Digitalization of Electricity Distribution Systems
Meanwhile, in the academic and research context, the scientific community is also interested in modelling and analysing distribution systems, in order to improve the way networks are planned and operated. Classical models used to be based on mathematical programming, the constraints of the model being simplified, to reduce the computational complexity of the algorithms, and allow obtaining results in moderate times. Such models required test systems to evaluate and compare algorithms from different research lines. Actual networks cannot be normally used for this purpose because of the confidentiality of information. For example in the United States, distribution system are considered to be critical infrastructure, this impeding such information being publicly released. On the other hand, standard test systems used to be rather small, making the results of the tests case-dependent and not realistic enough.
Mathematical models may guarantee in general that the optimum is achieved, but have strong limitations to scale the analyses. As an alternative to these classical models, tools based on heuristics have been developed, turning to be a good alternative to simulate very-large-scale systems. These models do not guarantee optimality, but obtain reasonably good solutions, while enabling to plan systems with millions of consumers. Reference Network Models are a kind of distribution system planning models, which emerged as a solution to estimate the efficient cost of distribution companies, to support regulators in remuneration policies. These tools have evolved so as to analyse other problems, such as the impact of emerging distributed energy resources (storage, electric vehicles or distributed generation). In the context of test systems, efforts and resources have been devoted both in Europe and in the United States to develop representative distribution systems. Although these networks are not real, they are intensively validated, making them realistic models, and bringing distribution test systems into a new dimension. These models provide not only the electrical parameters of equipment and the connectivity of the networks, but also the geographical information. As an illustration of such test systems, the above figure shows the GIS information of a synthetic distribution network built for the San Francisco Bay Area, within the SMART-DS project [1-2].

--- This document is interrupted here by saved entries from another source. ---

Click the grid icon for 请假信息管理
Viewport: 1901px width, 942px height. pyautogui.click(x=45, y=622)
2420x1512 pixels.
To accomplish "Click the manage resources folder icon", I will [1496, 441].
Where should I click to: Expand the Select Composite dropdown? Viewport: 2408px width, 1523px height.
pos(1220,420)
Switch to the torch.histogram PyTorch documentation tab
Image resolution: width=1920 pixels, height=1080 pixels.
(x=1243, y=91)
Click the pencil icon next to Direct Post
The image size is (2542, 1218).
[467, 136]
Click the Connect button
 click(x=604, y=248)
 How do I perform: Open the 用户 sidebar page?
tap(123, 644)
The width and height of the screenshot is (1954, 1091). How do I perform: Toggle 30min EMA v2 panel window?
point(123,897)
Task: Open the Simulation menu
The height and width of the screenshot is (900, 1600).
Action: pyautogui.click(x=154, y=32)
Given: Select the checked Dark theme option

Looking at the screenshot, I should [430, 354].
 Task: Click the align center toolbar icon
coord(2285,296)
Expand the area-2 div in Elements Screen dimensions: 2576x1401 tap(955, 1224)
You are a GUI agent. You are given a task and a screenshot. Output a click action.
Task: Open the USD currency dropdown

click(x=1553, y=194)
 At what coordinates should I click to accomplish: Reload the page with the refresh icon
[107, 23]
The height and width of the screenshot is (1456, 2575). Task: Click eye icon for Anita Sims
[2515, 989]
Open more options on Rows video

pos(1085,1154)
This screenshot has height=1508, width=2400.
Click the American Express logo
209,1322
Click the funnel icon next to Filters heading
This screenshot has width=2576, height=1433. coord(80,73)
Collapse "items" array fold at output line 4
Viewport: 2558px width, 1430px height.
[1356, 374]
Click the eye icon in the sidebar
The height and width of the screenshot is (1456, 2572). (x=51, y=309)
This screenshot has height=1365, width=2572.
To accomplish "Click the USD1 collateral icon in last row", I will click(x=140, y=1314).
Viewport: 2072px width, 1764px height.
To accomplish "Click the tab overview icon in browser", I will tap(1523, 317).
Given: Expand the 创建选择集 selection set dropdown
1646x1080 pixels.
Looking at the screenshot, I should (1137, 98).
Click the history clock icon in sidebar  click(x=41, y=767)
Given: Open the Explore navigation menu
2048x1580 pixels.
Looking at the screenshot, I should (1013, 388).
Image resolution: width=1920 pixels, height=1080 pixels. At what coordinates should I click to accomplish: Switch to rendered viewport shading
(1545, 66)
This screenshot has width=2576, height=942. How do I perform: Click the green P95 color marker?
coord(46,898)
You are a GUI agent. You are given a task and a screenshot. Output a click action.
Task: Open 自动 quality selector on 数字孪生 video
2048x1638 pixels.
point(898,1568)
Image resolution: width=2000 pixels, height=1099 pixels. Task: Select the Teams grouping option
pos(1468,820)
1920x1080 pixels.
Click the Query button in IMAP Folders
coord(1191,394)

 B. Palmintier, T. Elgindy, C. Mateo, F. Postigo, T. Gómez, F. de Cuadra, P. Dueñas. Experiences developing large-scale synthetic U.S.-style distribution test systems. Electric Power Systems Research. vol. 190, no. 106665, pp. 1-7, Enero 2021.
 C. Mateo, F. Postigo, F. de Cuadra, T. Gómez, T. Elgindy, P. Dueñas, B.M. Hodge, V. Krishnan, B. Palmintier. Building large-scale U.S. synthetic electric distribution system models. IEEE Transactions on Smart Grid.